The German Schlieffen Plan recognized Russian military power and the limits of the empire's infrastructure: the French would have to be defeated quickly in order to allow Germany to turn its full power against the Russians. An Austrian assessment of 1905 projected that by 1920 Russian economic growth would have yielded military advantages that the combined Central Powers could not hope to overcome.
But Russia’s armed strength did not rest solely in numbers. Small arms — rifles and machine guns — were very good. Artillery was of mixed quality — excellent field guns, but weaker armament in the heavier calibers both in terms of numbers and technical qualities. Cavalry training and doctrine was well ahead of that in other nations, with an emphasis on dismounted combat and a view toward long-range operations that foreshadowed later Soviet thought on armored operations.

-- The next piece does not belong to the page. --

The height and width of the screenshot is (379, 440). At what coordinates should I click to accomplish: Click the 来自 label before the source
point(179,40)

The Russian Army appears in the first two games in the Infantry Attacks series, August 1914 and Fall of Empires. Here's a look at what they bring to the game table:
Infantry
Like every other army entering the Great War, the Imperial Russian Army depended on its infantry for its striking power. The Russian infantry company had 202 enlisted soldiers, 20 non-commissioned officers and four officers; the company was divided into four platoons, each in turn made up of four sections. As in other armies, the infantry company was a purely bayonet force. Each man carried the excellent Mosin-Nagant M1891 infantry rifle, tipped by an 18-inch bayonet that regulations decreed would remain fixed at all times in combat zones.

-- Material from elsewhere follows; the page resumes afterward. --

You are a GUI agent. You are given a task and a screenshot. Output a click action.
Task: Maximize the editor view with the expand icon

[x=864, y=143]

A Russian infantry battalion had four companies, with four battalions making up a regiment. Regiments in rifle brigades had only two battalions, but otherwise followed the same tables of organization and equipment as the infantry. Other than the designation, there was no practical difference between the two types of foot soldiers and there is none in the game, either.
A Russian rifle or infantry regiment also included a machine-gun company of four platoons (two platoons in a rifle regiment), each with two Maxim machine guns. These were the ubiquitous M1910 water-cooled weapons, usually mounted on a small wheeled carriage with a splinter shield. The weapon reflected the experience of the Russo-Japanese War, and came designed for maximum mobility. A special cart accompanied the machine gun to haul ammunition, coolant and spare parts. The gunner could fire it while concealed behind the shield, using a prism to aim the weapon. It was also sited for indirect fire, though this feature seldom saw actual use.
Cavalry
During the years before the Great War, Russian War Minister V.A. Sukhomlinov conceived of using large cavalry forces to conduct deep penetrations of enemy territory in pursuit of strategic objectives. At the start of a war, cavalry raids would disrupt enemy mobilization, and later would strike railroads, mines and factories to destroy the enemy's ability to make war.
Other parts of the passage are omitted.